• [Gösterilen Metin]
═══
Geçmeye Herkesin Korktuğu Kapı Arası

Sarayda bulunan Babüsselam, Osmanlı'da geçirmenin en çok korkulduğu ve kapı arası adı verilen bölümdür. Sarayda iki kapı arasında bulunan bu geçit, karanlık dehlizlere gitmekte ve her biri korkunç cellatların odasına çıkan geçitler bulunmaktaydı. Devlet adamları ve sadrazamlar bu geçitten geçerken sürekli dua çekerek ve tedirgin bir şekilde geçmektedir. Çünkü haklarında habersiz bir şekilde çıkan ölüm fermanı ile karşılarına çıkan bu korkunç dehlizde ki bir cellat hayatının sona gelmesi anlamına geliyordu.

Cellatlar Sadece Padişahtan Emir Alırdı

Cellatlar özel mertebede bulunan kişilerdi ve halk tarafından hiçbir şekilde sevilmezlerdi. Cellatlar sadece padişahtan emir alırlar ve sadece onu dinlerlerdi. Sadrazam dahi Bostancıbaşı'na emir veremezdi. Ayrıca cellatlar padişahın özel korumalığını da yapan seçkin bir birlikti. Acımasızlıkları ile ve dış görünüşleriyle etrafa korku salan en etkin can alma ve işkence tekniklerini harfiyen uygulayan Osmanlı cellatları bu şekilde yetişmiş bu özel askerlerdir.

Onlara kimse yaklaşmak dahi istemiyordu. Ayrıca cellatlar genellikle sağır ve dilsizlerin arasından seçiliyordu. Nedeni öldüreceği kişinin en son yakarışlarından etkilenip etkilenmemesi idi. En meşhur cellat hadiselerinden biri padişah 3. Mehmed'in bir gecede Fatih Sultan Mehmet'in "kardeş katli vaciptir" fermanı gereği, 19 kardeşini yani 19 şehzadeyi dilsiz cellatlara boğdurmasıdır.

Cellatlar sadece can almaz, ayrıca usta birer işkence makinesiydi.



Cellatların Akıl Almaz İşkence Teknikleri

Cellatların işkence teknikleri de kendileri gibi meşhurdu. Özellikle çengel lalesi adı verilen dev çengele, halka uzun süre teşhir edilecek ve ölmesinin geç olması düşünülen mahkûm iç organları zarar görmeyecek şekilde bu çengele asılır ve yavaş şekilde ölmesi seyredilirdi. Öyle ki mahkûm çürüyene kadar günlerce orada asılı durur, cesedi çürüdükten sonra lale şeklinde morarıp büzüştüğü için bu alet çengel lalesi adını almıştır.
═══
• [Gösterilen Öğeler]
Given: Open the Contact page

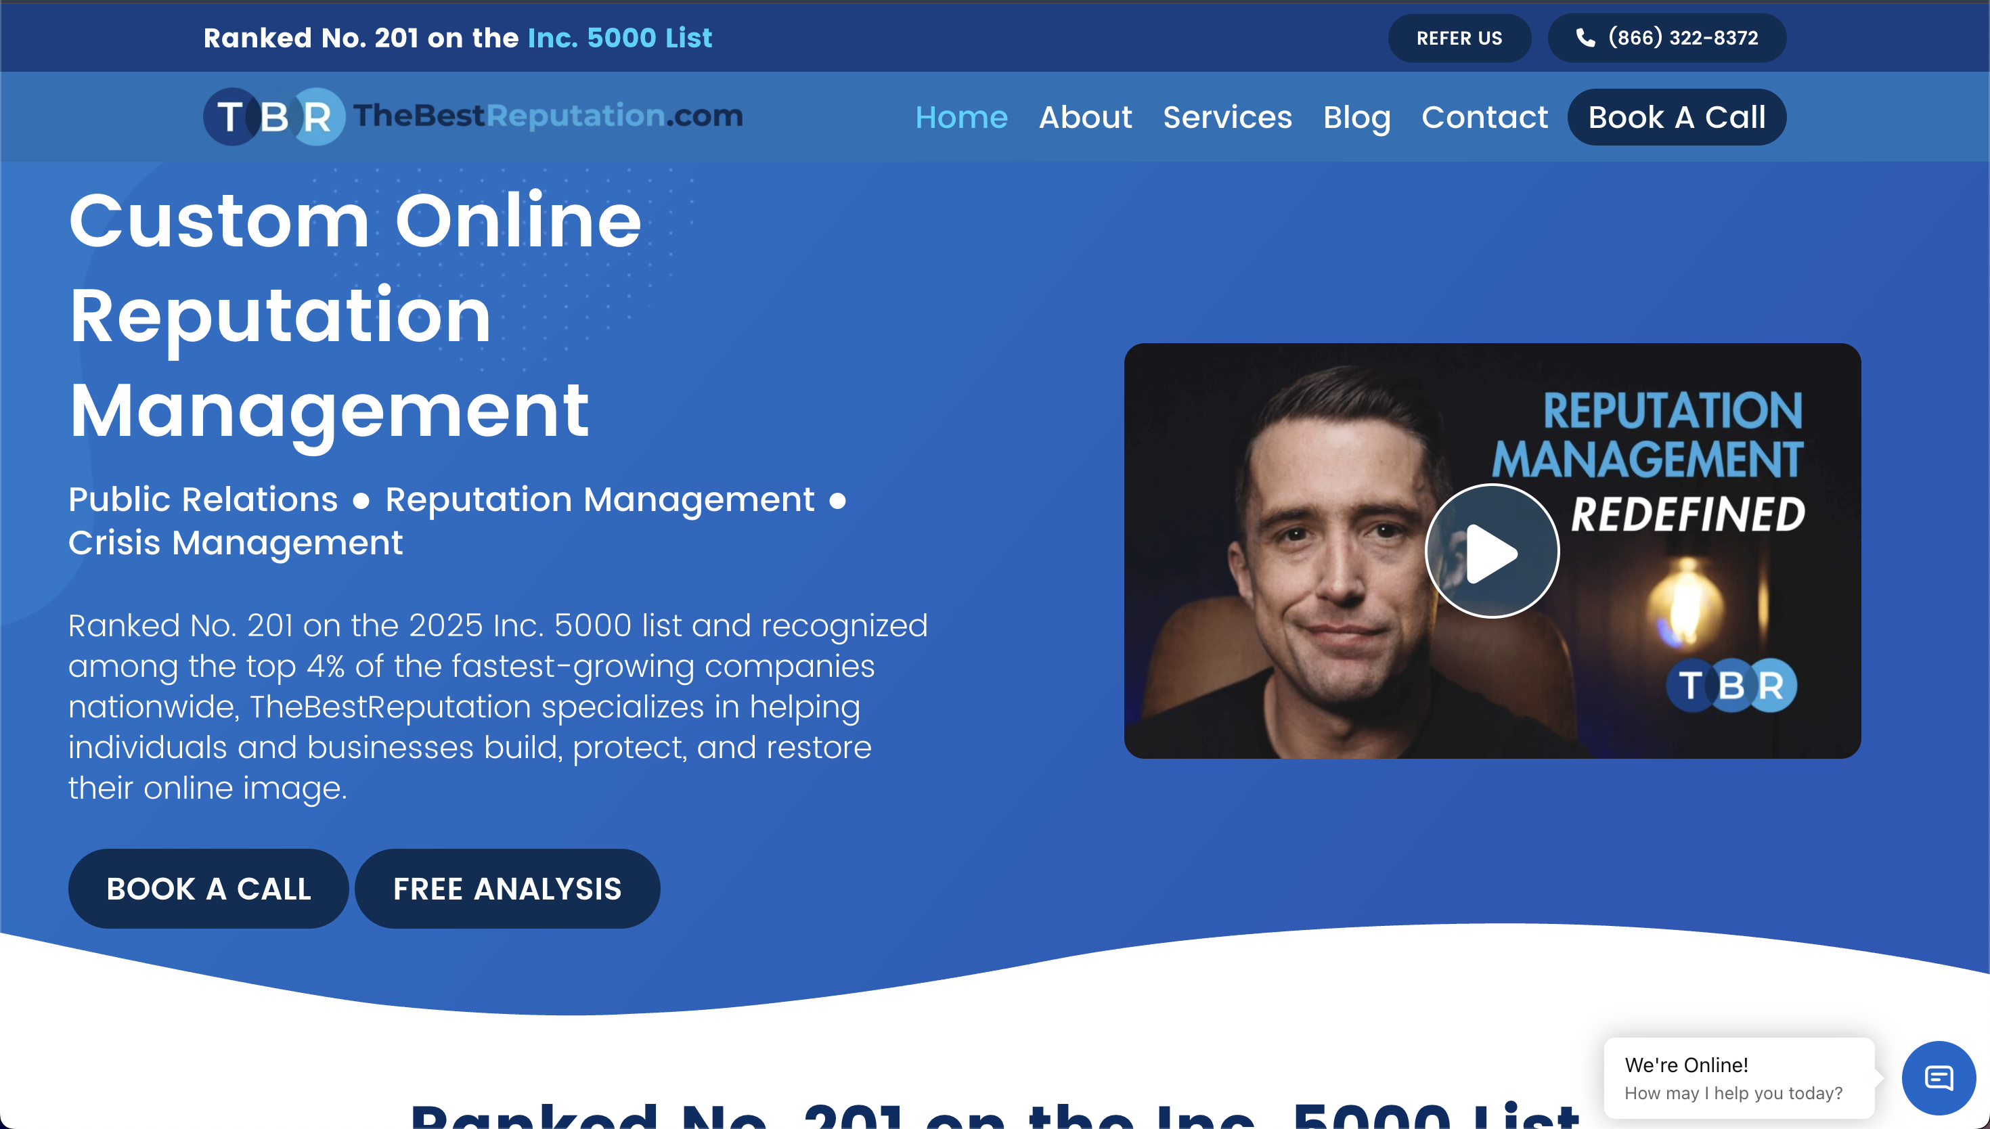Looking at the screenshot, I should (1485, 117).
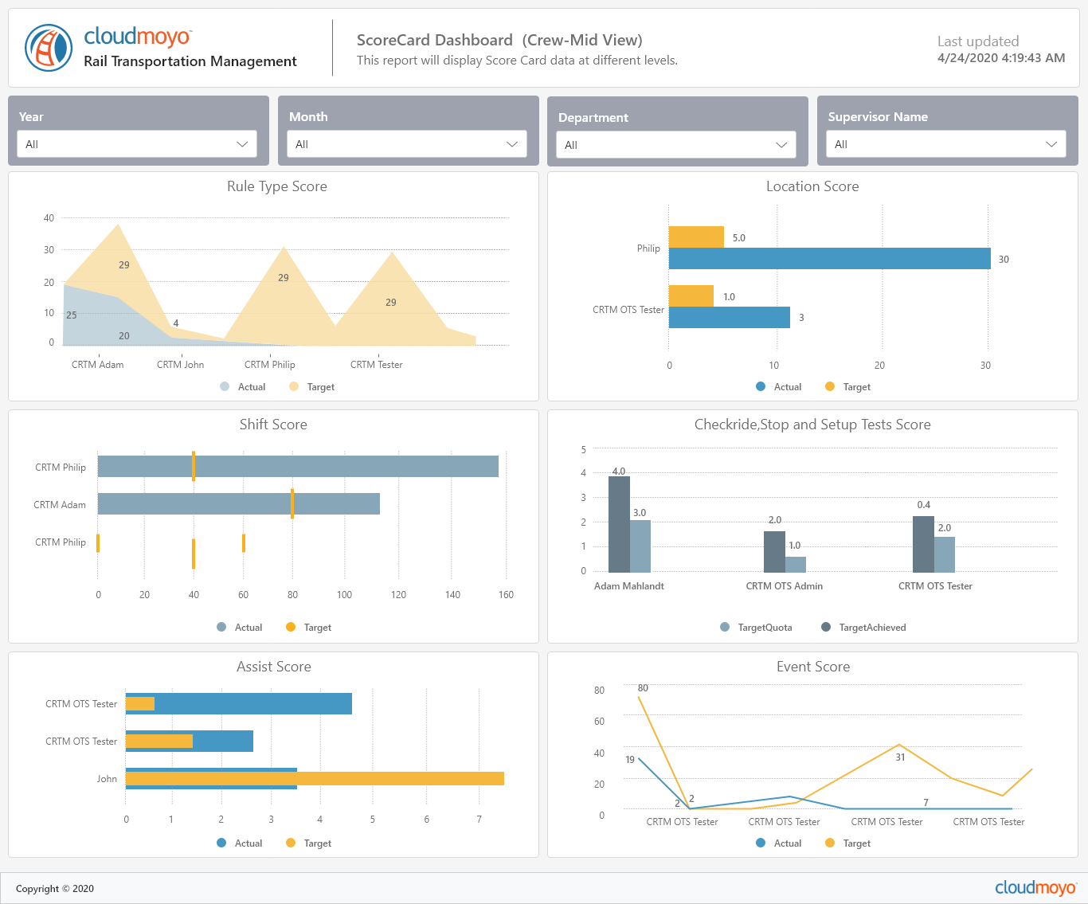Click the cloudmoyo logo in the footer

click(x=1034, y=887)
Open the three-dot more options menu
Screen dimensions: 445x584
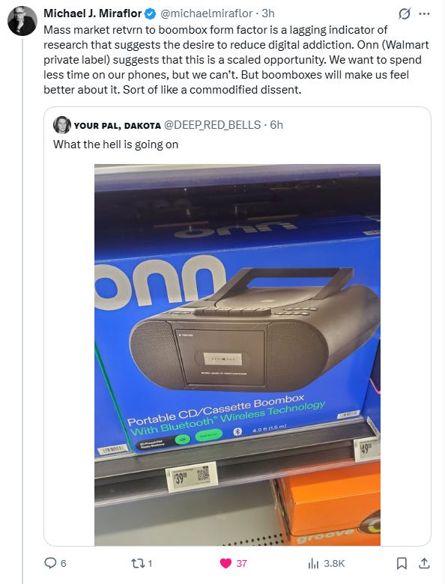pos(424,13)
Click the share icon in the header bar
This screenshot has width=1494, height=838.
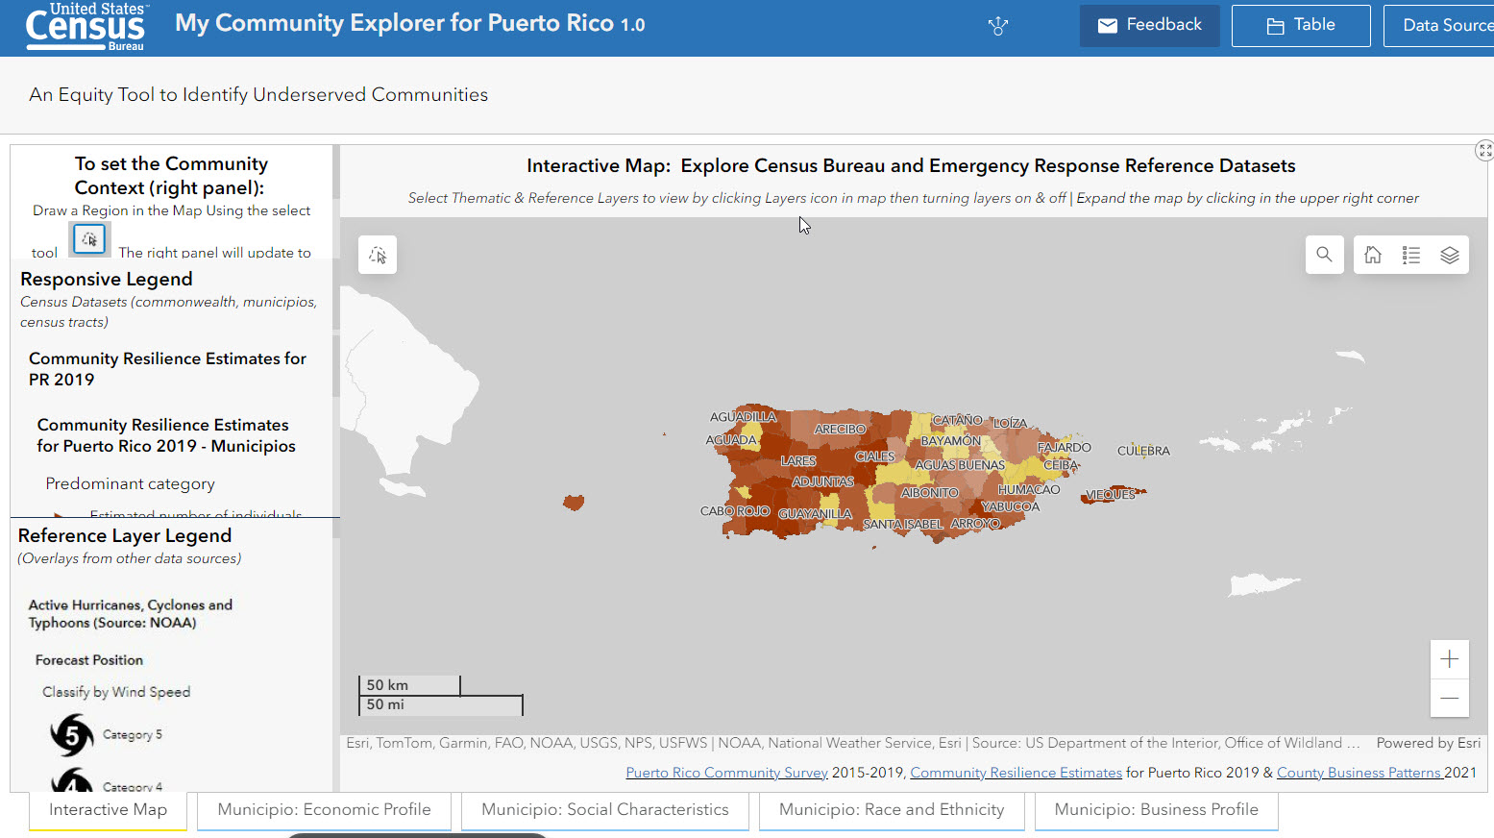click(997, 26)
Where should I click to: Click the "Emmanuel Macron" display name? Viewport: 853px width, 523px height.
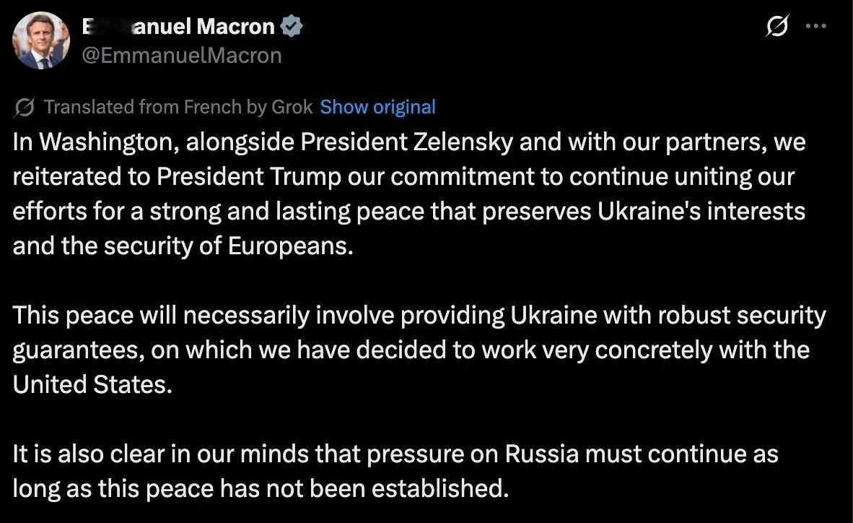(178, 26)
═══
• [Yönerge]
Osmanlı cellatlarıyla ilgili metne göre cellatlar genellikle kimlerin arasından seçiliyordu?

• [Görevin Çözümü]
Cellatlar genellikle sağır ve dilsizlerin arasından seçiliyordu.